Signal values of this element are:

| Color | Luminance | Chroma amplitude | Chroma Φ | Saturation |
|---|---|---|---|---|
| Orange | 0.66 | 0.369 | 135º | 0.99 |

=== Circle ===
This element is composed of a light blue circle, also located at the center of the image. With a diameter of 512 lines, it overlaps the rectangle mentioned previously. The circle provides a quick overview of image geometry.

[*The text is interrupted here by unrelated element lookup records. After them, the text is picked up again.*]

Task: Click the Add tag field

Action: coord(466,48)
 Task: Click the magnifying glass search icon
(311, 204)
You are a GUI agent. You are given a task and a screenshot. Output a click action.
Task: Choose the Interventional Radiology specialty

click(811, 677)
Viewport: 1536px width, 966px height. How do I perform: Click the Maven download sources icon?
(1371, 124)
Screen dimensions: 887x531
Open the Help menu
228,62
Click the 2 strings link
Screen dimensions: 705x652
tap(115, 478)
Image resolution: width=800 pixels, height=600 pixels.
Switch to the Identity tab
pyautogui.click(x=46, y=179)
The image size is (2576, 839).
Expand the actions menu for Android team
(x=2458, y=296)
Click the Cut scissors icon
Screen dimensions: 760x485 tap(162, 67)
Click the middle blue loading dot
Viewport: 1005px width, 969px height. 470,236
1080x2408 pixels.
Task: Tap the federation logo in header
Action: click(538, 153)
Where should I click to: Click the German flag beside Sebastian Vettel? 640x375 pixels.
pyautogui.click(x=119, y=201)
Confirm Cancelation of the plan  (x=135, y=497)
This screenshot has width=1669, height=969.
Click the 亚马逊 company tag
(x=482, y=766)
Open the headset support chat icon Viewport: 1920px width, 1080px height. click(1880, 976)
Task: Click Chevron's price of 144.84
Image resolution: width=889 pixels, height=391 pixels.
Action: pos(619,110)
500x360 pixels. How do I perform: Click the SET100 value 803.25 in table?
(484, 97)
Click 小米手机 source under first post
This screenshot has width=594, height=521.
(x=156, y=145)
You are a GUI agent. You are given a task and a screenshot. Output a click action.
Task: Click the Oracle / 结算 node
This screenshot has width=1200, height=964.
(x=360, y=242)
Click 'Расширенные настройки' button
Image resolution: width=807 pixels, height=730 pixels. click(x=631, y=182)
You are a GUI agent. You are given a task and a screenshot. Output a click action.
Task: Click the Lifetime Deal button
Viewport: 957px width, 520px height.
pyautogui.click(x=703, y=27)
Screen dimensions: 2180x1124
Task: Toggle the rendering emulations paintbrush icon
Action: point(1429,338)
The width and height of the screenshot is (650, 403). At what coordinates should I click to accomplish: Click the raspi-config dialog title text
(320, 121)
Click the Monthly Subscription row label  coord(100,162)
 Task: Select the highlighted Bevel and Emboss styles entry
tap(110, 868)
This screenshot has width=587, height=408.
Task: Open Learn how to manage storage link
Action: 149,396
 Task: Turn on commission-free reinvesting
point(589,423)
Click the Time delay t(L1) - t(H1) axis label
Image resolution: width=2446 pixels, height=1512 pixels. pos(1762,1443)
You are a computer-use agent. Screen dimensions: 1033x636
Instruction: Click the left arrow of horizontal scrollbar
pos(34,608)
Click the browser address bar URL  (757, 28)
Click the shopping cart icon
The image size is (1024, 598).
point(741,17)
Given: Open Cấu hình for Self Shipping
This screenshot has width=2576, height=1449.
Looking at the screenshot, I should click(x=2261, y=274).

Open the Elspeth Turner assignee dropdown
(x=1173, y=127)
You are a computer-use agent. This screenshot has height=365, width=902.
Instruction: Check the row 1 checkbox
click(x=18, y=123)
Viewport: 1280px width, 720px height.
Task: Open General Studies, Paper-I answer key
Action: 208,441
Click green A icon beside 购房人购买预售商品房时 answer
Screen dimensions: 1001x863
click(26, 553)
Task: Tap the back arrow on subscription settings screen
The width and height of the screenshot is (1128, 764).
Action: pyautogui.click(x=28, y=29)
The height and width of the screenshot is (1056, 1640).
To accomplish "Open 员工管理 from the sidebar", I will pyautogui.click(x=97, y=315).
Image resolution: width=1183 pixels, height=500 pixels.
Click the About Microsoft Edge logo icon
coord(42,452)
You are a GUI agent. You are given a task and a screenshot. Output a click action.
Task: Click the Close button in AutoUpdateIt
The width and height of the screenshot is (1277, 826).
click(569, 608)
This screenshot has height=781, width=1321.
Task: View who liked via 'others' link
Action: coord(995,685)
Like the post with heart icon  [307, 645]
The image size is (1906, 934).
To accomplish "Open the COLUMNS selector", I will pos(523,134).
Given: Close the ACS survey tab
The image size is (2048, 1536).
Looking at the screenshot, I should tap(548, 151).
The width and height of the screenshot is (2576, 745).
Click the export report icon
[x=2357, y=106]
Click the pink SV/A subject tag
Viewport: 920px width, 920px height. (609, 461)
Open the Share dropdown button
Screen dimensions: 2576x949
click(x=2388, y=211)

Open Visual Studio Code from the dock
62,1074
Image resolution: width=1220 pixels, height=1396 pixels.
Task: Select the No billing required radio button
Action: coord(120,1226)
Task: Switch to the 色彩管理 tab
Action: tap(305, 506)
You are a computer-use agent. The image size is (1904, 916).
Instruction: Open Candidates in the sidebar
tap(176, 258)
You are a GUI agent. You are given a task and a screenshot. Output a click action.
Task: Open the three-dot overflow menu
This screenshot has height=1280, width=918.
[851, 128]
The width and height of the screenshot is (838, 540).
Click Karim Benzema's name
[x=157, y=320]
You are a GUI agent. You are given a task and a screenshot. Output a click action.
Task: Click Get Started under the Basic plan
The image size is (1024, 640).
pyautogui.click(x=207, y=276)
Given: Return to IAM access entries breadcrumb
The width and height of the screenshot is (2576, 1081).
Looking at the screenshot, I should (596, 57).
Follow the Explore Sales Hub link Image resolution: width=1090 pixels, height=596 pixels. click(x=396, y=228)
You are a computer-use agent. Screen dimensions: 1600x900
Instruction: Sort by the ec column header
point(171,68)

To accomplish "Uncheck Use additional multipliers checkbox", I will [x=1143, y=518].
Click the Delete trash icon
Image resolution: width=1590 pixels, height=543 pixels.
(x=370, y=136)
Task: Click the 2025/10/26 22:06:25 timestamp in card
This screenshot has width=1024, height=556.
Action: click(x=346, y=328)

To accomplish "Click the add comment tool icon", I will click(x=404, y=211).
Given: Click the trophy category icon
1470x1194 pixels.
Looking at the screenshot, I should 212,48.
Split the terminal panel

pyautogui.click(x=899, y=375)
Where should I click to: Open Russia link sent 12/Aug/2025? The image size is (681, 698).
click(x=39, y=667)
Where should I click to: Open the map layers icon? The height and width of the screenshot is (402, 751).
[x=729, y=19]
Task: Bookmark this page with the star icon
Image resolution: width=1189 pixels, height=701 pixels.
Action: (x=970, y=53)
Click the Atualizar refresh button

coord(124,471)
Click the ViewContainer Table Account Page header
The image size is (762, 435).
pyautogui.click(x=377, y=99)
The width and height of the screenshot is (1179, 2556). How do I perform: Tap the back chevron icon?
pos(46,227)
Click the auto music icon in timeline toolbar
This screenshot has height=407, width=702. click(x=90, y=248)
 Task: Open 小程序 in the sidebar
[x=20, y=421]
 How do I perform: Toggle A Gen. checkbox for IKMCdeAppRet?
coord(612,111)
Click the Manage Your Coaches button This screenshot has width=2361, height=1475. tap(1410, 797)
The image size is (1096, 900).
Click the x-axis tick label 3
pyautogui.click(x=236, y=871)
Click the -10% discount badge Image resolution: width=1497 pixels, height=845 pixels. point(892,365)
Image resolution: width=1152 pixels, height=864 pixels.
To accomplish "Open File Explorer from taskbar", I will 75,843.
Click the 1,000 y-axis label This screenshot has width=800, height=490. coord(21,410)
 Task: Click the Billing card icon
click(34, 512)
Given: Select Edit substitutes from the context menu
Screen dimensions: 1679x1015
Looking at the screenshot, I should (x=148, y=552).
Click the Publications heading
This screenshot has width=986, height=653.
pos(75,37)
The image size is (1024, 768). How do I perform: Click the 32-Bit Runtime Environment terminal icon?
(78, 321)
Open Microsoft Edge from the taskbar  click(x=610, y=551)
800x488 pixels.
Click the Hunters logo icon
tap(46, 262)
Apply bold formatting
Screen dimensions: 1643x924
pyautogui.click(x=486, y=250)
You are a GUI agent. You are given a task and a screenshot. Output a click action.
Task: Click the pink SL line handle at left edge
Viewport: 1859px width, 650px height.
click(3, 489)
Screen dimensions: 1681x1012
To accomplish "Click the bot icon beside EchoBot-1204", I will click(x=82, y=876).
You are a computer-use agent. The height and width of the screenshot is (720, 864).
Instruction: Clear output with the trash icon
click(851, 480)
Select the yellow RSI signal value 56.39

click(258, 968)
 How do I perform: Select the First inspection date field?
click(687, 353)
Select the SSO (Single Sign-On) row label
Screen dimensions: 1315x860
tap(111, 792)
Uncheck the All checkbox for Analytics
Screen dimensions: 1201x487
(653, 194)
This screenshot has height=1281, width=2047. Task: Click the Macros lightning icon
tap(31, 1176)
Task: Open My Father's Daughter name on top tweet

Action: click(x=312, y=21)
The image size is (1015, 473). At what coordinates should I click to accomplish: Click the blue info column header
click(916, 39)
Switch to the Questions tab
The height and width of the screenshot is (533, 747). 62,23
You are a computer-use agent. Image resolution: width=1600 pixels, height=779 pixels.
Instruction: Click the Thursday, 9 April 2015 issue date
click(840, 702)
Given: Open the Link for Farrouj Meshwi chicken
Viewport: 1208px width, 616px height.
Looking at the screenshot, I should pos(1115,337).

Signal values of this element are:

| Color | Luminance | Chroma amplitude | Chroma Φ | Saturation |
|---|---|---|---|---|
| Light Blue | 0.45 | 0.169 | -45º | 0.87 |

=== Box ===
Located at the top of the circle and composed of 100% white lines, it allows for verification of the low-frequency response of the transmission chain.

=== Colour bars ===
Inside the circle, there's a section of colour bars with 75% amplitude and 100% saturation (EBU color bars), that allows checking chrominance parameters on a vectorscope or waveform monitor.

The signal values of these bars are:

| Color | Luminance | Chroma amplitude | Chroma Φ |
|---|---|---|---|
| Yellow | 0.67 | 0.336 | 167.1º |
| Cyan | 0.53 | 0.474 | 283.5º |
| Green | 0.44 | 0.443 | 240.7º |
| Magenta | 0.31 | 0.443 | 60.7º |
| Red | 0.23 | 0.474 | 103.5º |
| Blue | 0.086 | 0.336 | 347.1º |

=== Centre Grid ===
This element is composed of 100% white lines located at the centre of the image, between the colour bars and the greyscale. It helps with image centring adjustment and allows checking for CRT convergence at the centre of the screen.

=== Greyscale Bars ===
Beneath the colour bars, there's a greyscale bar with six steps. This allows checking gamma correction of the television receiver, and linearity response of the transmission chain.

The brightness value of each step varies with a ratio of 20%, as follows:

| 0% | 20% | 40% | 60% | 80% | 100% |

=== Grating Bars ===
Located within the circle, the gratings are composed of alternating white and black lines.
Horizontal frequency response (horizontal resolution) can be determined by five frequency gratings of 0.5, 1.25, 2.25, 4.2, and 4.8 MHz. The last two gratings must show interference from the 4.43 MHz PAL colour carrier.

=== Pulse Signal ===
A pulse signal bar is placed under the frequency gratings, consisting of a black rectangle with a white vertical line, corresponding to a 2T pulse. This signal shows the status of the transmission chain at high frequencies, as well as ghosting due to signal echoes.

=== Station Identification ===
Other elements like TV network identification ("TVE", "TVE1", "La Primera", "TVE2", "Teledeporte", "Canal Clásico", "TVE Internacional"), specific TV channel logos or a clock were usually added to the test pattern.